Maç öncesi antrenmana Atatürk tişörtleri ile çıkıp, maça da “Ne mutlu türküm diyene” ya da “Yurtta sulh dünyada sulh” gibi bir Atatürk vecizesi pankart ile çıktık mı, bu iş tamam denilmiş.
Türk milletinin duygularına hitap eden bu kurgu durumu kurtarır diye düşünülmüş.

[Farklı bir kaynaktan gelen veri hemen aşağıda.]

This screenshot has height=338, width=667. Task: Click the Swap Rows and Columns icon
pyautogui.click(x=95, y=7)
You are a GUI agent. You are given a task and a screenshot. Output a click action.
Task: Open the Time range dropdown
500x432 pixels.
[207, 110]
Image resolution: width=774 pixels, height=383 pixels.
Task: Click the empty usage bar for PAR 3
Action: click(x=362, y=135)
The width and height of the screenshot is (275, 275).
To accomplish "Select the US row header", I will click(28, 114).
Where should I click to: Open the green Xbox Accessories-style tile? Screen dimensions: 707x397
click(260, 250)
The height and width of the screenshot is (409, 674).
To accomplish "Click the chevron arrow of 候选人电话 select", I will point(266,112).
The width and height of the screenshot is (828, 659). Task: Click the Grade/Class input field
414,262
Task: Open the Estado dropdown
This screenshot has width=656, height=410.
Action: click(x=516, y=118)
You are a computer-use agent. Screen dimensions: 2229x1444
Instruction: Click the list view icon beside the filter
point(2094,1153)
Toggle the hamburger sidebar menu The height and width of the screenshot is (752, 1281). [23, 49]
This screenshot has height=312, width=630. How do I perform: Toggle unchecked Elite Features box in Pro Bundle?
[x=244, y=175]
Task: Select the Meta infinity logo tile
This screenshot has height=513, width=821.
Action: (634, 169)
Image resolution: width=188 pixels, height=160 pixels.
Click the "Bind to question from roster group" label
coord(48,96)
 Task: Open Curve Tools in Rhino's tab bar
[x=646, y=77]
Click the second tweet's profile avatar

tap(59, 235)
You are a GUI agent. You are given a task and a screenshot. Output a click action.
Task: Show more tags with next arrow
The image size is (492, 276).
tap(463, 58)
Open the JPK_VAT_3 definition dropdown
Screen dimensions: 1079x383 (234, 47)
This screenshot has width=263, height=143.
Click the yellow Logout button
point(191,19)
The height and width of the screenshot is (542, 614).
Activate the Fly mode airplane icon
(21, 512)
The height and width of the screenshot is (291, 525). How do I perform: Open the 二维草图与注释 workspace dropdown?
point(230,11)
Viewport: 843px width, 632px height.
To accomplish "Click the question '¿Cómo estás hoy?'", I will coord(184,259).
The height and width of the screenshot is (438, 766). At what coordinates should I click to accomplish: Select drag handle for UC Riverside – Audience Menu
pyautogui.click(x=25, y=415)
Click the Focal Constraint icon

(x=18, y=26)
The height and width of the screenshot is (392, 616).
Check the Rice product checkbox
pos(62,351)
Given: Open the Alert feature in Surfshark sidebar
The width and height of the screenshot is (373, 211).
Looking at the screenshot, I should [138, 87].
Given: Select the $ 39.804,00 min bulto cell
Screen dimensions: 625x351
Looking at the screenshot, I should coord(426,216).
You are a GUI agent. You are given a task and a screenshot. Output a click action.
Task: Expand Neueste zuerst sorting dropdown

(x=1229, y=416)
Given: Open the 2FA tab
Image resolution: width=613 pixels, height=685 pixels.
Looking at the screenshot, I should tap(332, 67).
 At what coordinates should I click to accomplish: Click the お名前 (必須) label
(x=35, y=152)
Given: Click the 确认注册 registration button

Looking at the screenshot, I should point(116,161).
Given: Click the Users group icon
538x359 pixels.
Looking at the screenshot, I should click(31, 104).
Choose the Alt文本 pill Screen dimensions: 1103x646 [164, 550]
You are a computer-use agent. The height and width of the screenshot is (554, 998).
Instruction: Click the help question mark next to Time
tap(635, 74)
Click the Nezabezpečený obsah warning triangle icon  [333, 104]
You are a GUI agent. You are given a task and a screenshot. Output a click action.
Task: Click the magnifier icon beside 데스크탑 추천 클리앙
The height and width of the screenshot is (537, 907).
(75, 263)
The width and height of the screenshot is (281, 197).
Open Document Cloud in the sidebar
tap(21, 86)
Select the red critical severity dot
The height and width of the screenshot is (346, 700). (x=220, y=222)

İyi de her organizasyonda olduğu gibi, bu organizasyonun da uyulması gereken kuralları vardır. Nitekim kurallar çerçevesinde kalmak için ev sahibi ülkeden bazı isteklerin oluyor. Anladığımız kadarı ile bu isteklerin bazıları kabul ediliyor, bazıları kabul edilmiyor. Bu kısmının ayrıntısını bilmediğimizden yorumda bulunmak zor. Buraya kadar olan kısım nasıl yavaş yavaş kamuoyunun malumu olmuş ise, bundan sonrası da yavaş yavaş ortaya çıkacaktır. Bunun için fazla bekleyeceğimizi sanmıyorum.
Şuracığa bir not olarak düşelim ki, Fenerbahçe’nin daha önce Larnaka’da yapacağı bir maç öncesi verilen yazılı taahhüde göre, sahada Türk ve KKTC bayrakları açılmayacağı kabul edilmiş. Yani biz bu protokol işlerinin ve içeriklerinin yabancısı değiliz.
Hah işte bu kuralları önceden düşünüp Suudi Arabistan'a niyetinizi açık etmeniz gerekirdi. Kabul edildi sorun yok. Yok hayır edilmezse ne isin var Riyad’da.
Bunu herkes ne için yapıyorsa senin amacında o. Yani kısa ve kolay yoldan maddi gelir edinmek olduğuna göre biz neyi konuşuyoruz;
Atatürk cumhurbaşkanı olsaydı, bu maçın Suudi Arabistan’da oynanması ihtimali olur muydu? Bu konunun Atatürk ile ilgisi, iş bilmezlerin Atatürk'ün arkasına saklanmalarından ibarettir. Toplum zaten kutuplara ayrılmış, kendinin ne yaptığı ile değil, karşı tarafın kusurlarına odaklanmış. Her olayı istismara hazır. Ha bi de batıdan hoşumuza giden bi gaz aldık mı, tutmayın bizi…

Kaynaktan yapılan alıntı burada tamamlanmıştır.